**EXERCISE REQUIREMENTS**
Below is a listing; restate from it, character for character, the lines beginning at the line holding "The height and width of the screenshot is (577, 1148)." and ending at the line holding "This screenshot has height=784, width=1549.", both included.

**AVAILABLE RECORDS**
========================
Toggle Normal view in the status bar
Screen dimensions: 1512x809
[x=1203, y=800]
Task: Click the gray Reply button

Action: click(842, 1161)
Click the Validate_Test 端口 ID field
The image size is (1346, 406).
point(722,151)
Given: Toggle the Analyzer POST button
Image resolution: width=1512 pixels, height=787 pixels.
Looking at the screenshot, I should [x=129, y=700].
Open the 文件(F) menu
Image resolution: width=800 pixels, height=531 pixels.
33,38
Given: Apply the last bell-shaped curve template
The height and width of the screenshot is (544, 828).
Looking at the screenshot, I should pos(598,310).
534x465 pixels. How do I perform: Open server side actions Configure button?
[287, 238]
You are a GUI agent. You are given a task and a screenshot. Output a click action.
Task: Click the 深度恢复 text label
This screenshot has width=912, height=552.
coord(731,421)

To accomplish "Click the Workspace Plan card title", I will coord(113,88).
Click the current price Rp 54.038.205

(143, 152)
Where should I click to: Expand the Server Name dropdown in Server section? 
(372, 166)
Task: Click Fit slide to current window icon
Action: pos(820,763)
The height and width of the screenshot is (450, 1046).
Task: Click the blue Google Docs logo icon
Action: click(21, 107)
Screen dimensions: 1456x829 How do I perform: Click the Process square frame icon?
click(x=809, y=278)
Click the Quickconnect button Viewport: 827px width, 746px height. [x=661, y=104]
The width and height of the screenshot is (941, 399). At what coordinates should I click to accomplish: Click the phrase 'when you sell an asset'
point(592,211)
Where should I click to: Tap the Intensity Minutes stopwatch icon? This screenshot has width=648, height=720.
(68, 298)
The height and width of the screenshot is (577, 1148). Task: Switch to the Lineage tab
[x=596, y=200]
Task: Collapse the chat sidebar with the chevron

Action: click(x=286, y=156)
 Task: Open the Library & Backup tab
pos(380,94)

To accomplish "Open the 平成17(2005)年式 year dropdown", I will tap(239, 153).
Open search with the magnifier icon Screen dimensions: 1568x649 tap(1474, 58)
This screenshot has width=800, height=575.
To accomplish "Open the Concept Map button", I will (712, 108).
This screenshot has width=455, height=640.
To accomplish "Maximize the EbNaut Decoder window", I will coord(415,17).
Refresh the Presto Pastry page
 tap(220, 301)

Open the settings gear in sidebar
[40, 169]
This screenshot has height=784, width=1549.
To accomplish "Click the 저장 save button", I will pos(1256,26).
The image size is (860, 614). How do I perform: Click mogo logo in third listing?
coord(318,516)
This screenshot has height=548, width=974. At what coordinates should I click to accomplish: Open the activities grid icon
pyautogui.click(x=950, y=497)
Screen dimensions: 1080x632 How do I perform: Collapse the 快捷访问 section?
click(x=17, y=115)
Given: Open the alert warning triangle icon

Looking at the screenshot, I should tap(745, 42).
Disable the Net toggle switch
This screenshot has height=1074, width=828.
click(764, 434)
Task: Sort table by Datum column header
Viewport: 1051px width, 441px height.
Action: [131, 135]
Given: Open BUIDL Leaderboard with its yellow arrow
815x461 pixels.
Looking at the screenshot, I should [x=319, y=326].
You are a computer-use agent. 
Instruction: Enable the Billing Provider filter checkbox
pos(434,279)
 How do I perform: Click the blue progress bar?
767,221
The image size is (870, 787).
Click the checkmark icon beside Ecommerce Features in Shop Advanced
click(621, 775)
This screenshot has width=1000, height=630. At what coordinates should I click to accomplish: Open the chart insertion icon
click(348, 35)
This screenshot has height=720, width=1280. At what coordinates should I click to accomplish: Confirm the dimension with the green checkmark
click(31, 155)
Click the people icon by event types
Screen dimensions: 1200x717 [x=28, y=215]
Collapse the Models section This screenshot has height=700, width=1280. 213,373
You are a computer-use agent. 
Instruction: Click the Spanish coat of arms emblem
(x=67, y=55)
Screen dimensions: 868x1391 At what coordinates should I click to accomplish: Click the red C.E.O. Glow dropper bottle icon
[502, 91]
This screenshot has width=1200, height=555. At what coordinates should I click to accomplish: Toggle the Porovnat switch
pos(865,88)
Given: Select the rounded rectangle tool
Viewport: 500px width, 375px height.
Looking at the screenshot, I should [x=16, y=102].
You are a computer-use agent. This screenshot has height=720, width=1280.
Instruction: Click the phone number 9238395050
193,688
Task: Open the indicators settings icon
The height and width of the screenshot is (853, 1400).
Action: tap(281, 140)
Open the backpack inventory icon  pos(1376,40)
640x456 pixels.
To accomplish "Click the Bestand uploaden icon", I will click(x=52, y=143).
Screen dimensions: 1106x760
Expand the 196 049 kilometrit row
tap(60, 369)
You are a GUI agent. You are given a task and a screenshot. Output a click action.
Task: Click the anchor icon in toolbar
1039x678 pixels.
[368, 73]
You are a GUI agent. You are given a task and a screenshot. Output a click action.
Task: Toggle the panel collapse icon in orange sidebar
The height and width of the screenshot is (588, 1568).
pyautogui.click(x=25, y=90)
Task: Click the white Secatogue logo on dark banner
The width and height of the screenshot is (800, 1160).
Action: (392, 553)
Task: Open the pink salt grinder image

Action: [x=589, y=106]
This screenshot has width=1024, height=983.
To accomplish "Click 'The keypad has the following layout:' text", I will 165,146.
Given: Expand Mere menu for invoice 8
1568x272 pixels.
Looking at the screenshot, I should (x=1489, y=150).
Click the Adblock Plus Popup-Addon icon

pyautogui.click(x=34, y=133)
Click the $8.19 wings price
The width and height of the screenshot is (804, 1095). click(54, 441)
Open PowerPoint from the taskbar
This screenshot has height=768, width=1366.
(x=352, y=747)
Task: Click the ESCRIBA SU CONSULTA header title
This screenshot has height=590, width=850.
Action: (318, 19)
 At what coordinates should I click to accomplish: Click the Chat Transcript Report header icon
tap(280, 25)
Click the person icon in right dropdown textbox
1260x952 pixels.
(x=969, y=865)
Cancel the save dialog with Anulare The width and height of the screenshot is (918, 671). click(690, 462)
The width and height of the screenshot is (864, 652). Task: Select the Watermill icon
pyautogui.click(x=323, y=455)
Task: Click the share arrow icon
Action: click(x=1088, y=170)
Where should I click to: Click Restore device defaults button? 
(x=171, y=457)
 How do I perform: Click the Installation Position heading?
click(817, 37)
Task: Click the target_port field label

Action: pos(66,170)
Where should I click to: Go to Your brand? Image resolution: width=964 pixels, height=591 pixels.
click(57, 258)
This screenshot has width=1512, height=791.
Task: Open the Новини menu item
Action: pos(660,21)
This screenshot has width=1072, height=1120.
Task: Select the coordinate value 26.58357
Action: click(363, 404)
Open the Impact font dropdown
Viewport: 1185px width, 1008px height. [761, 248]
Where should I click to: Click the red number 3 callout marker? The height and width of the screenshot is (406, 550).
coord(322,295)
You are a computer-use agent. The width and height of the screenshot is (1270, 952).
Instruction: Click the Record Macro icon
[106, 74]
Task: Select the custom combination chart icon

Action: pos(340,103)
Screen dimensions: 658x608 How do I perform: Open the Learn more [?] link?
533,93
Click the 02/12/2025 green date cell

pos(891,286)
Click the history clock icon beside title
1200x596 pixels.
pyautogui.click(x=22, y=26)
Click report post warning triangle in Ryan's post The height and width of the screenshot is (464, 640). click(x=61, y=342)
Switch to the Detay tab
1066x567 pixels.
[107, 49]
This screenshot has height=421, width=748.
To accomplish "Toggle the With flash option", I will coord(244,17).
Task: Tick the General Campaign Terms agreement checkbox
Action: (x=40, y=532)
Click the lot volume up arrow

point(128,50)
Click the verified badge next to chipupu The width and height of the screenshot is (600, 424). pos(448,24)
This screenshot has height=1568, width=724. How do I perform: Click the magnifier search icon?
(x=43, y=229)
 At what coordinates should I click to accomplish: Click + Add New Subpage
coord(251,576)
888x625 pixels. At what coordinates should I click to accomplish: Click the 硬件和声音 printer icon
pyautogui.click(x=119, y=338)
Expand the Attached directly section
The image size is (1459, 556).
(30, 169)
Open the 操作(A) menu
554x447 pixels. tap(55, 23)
========================
**RESPONSE**
The height and width of the screenshot is (577, 1148). Task: Switch to the Lineage tab
[x=596, y=200]
Task: Collapse the chat sidebar with the chevron

Action: click(x=286, y=156)
 Task: Open the Library & Backup tab
pos(380,94)

To accomplish "Open the 平成17(2005)年式 year dropdown", I will tap(239, 153).
Open search with the magnifier icon Screen dimensions: 1568x649 tap(1474, 58)
This screenshot has width=800, height=575.
To accomplish "Open the Concept Map button", I will (712, 108).
This screenshot has width=455, height=640.
To accomplish "Maximize the EbNaut Decoder window", I will coord(415,17).
Refresh the Presto Pastry page
 tap(220, 301)

Open the settings gear in sidebar
[40, 169]
This screenshot has height=784, width=1549.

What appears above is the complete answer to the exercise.